Case Law Mexichem Fluor Inc. v. United States

Mexichem Fluor Inc. v. United States

Document Cited Authorities (28) Cited in (4) Related

Paul W. Jameson , Schagrin Associates of Washington, DC, argued for Plaintiff Mexichem Fluor Inc. With him on the brief was Roger B. Schagrin .

James R. Cannon, Jr. , Cassidy Levy Kent (USA) LLP of Washington, DC, argued for Plaintiff-Intervenor E.I. DuPont de Nemours & Company. With him on the brief were John D. Greenwald and Jonathan M. Zielinkski.

Nataline Viray-Fung , Attorney, and Karl S. von Schriltz , Attorney-Advisor, Office of the General Counsel, U.S. International Trade Commission, of Washington, DC, argued for Defendant. With them on the brief were Dominic L. Bianchi , General Counsel, and Andrea C. Casson , Assistant General Counsel.
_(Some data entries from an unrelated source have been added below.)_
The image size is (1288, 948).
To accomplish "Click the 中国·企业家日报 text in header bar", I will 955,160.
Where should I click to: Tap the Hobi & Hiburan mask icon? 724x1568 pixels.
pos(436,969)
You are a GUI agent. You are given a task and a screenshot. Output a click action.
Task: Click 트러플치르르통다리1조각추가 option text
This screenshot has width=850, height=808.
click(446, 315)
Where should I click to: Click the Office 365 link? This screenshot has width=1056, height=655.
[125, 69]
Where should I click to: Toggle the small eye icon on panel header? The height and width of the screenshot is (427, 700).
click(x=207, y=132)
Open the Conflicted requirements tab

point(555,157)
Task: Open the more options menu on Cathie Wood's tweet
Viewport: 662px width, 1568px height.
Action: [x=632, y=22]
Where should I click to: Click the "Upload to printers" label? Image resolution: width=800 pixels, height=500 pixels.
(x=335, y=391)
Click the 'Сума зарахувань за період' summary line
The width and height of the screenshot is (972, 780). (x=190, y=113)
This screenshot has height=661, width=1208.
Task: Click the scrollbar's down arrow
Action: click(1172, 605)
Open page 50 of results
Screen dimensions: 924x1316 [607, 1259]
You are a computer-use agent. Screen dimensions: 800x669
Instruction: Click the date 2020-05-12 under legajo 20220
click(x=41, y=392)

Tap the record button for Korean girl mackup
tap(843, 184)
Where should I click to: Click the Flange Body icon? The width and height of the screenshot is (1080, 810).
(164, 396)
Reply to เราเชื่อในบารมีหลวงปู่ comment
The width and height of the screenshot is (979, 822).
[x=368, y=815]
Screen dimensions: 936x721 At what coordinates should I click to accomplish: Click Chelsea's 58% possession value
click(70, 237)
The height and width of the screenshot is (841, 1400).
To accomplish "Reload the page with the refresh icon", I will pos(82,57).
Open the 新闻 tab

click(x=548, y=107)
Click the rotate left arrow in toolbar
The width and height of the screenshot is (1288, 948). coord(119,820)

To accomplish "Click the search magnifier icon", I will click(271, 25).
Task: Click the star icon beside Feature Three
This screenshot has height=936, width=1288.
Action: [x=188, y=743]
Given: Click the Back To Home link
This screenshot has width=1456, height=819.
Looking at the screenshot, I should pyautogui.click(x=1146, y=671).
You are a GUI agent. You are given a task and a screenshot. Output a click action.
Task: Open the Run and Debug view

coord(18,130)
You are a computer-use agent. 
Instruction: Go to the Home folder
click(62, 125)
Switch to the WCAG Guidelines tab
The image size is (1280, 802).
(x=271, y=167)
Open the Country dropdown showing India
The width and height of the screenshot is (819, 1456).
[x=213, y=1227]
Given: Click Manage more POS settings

Ned H. Marshak , Grunfeld, Desiderio, Lebowitz, Silverman & Klestadt LLP of New York, NY, argued for Defendant-Intervenors Sinochem Environmental Protection Chemicals (Taicang) Co., Ltd, Zhejiang Quhua Fluor-Chemistry Co., Ltd. and Zhejiang Sanmei Chemical Industry Co., Ltd. With him on the brief were Max F. Schutzman and Kavita Mohan .

OPINION

Gordon, Judge:

This consolidated action involves the final determination of the U.S. International Trade Commission (“Commission” or “ITC”) that an industry in the United States is not materially injured or threatened with material injury by reason of imports of 1,1,1,2– Tetrafluoroethane (“R-134a”) from China. 1,1,1,2– Tetrafluoroethane from China, 79 Fed. Reg. 73,102 (Int'l Trade Comm'n Dec. 9, 2014) (final neg. determ.) (Final Determination); see also Views of the Commission, Inv. Nos. 701-TA-509 and 731-TA-1244 (Final), USITC Pub. 4503 (Dec. 2014) (Views).1 Before the court are the motions for judgment on the agency record of Plaintiff Mexichem Fluor Inc. and the Chemours Company, successor-in-interest to Consolidated Plaintiff E.I. DuPont de Nemours & Co. See Mot. of Pl. Mexichem Fluor Inc. for J. on the R. Pursuant to R. 56.2 (July 31, 2015), ECF No. 30 (“Mexichem Br.”); The Chemours Co.'s (Successor-in-Interest to E.I. DuPont de Nemours & Co.) R. 56.2 Mot. for J. on the Agency R. (July 31, 2015), ECF No. 32 (“Chemours Br.”); see also Def. Int'l Trade Comm'n's Opp'n to Pls.' Mots. for J. on the Agency R. (Nov. 13, 2015), ECF No. 38 (“Def.'s Resp.”); Def.-Intervenors' Resp. to Pls.' R. 56.2 Mots. for J. upon the Agency R. (Nov. 13, 2015), ECF No. 40. The court has jurisdiction pursuant to Section 516A(a)(2)(A)(i)(I) and (B)(ii) of the Tariff Act of 1930, as amended, 19 U.S.C. § 1516a(a)(2)(A)(i)(I), (B)(ii) (2012),2 and 28 U.S.C. § 1581(c) (2012).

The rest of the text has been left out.